## SUPPLIED ENTRIES
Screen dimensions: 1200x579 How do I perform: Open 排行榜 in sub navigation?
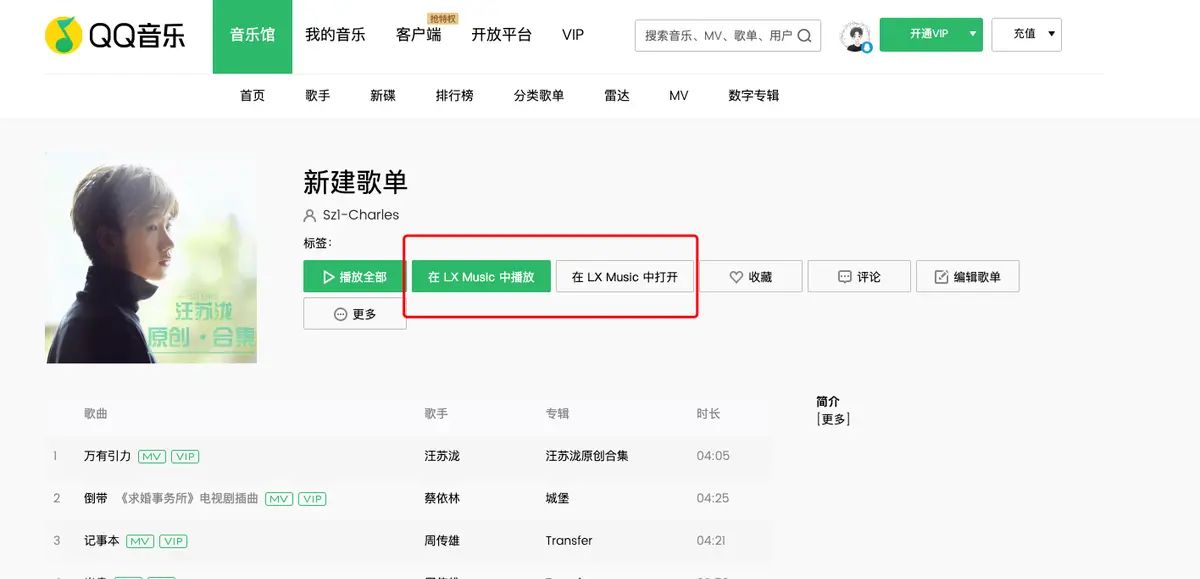[x=454, y=96]
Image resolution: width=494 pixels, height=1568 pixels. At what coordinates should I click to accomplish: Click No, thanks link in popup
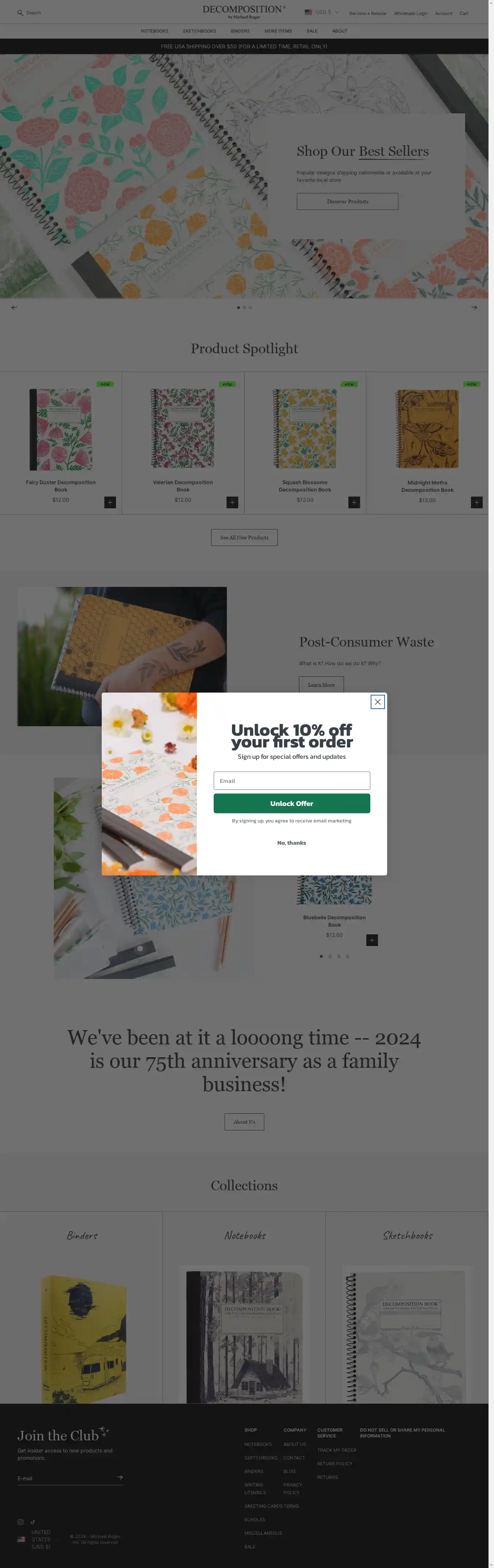click(292, 843)
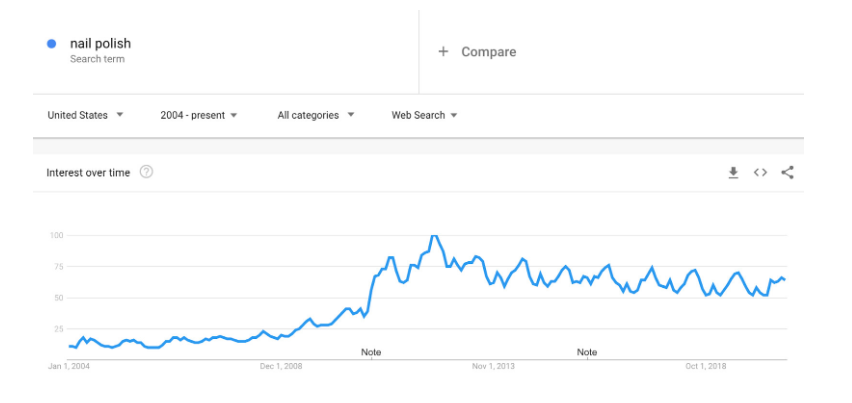Image resolution: width=852 pixels, height=403 pixels.
Task: Click the Interest over time heading
Action: (88, 173)
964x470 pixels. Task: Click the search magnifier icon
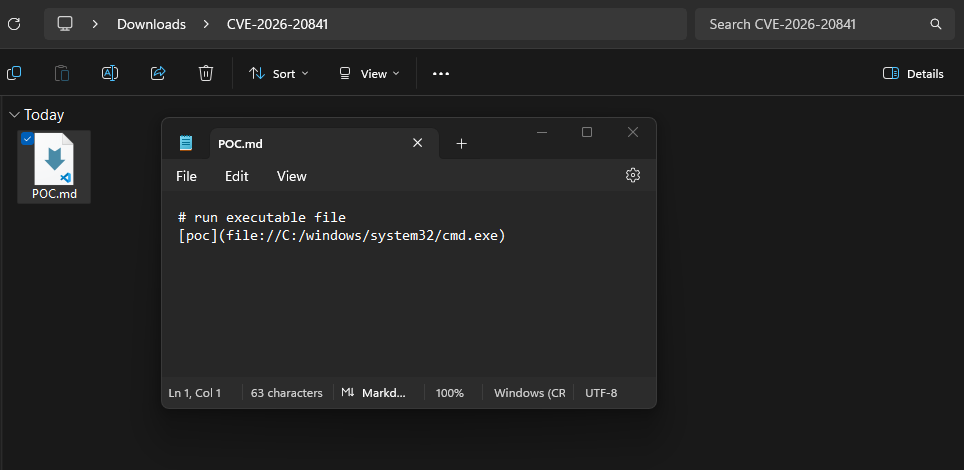tap(936, 24)
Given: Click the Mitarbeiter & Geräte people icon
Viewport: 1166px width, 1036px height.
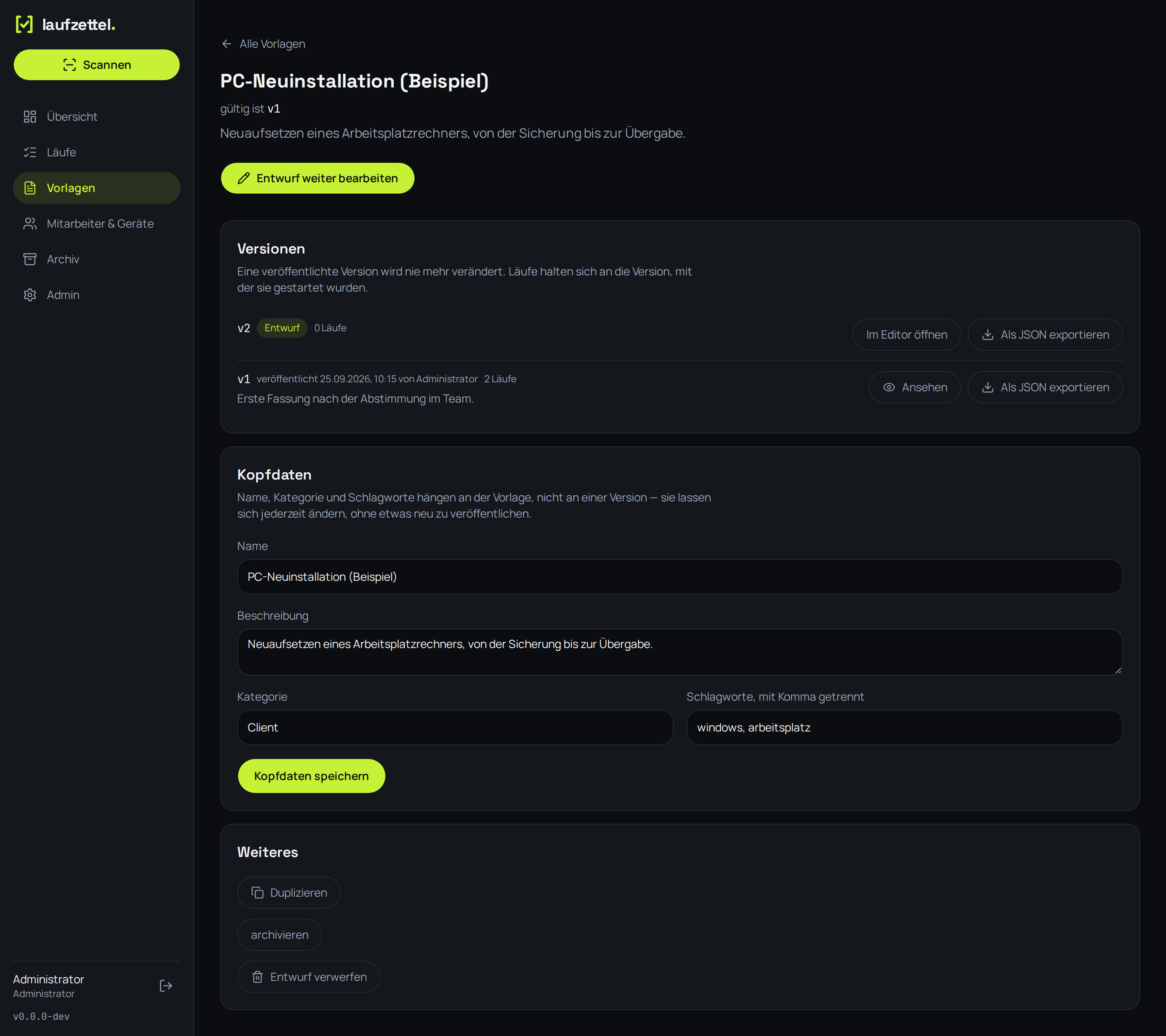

## WHAT IS BEING ASKED
An image-free, exact version of the listing above is required.

## RESULT OF THE EXERCISE
Screen dimensions: 1200x579 How do I perform: Open 排行榜 in sub navigation?
[x=454, y=96]
Image resolution: width=494 pixels, height=1568 pixels. At what coordinates should I click to accomplish: Click No, thanks link in popup
click(292, 843)
Image resolution: width=852 pixels, height=403 pixels.
Task: Click the Interest over time heading
Action: (88, 173)
964x470 pixels. Task: Click the search magnifier icon
tap(936, 24)
Given: Click the Mitarbeiter & Geräte people icon
Viewport: 1166px width, 1036px height.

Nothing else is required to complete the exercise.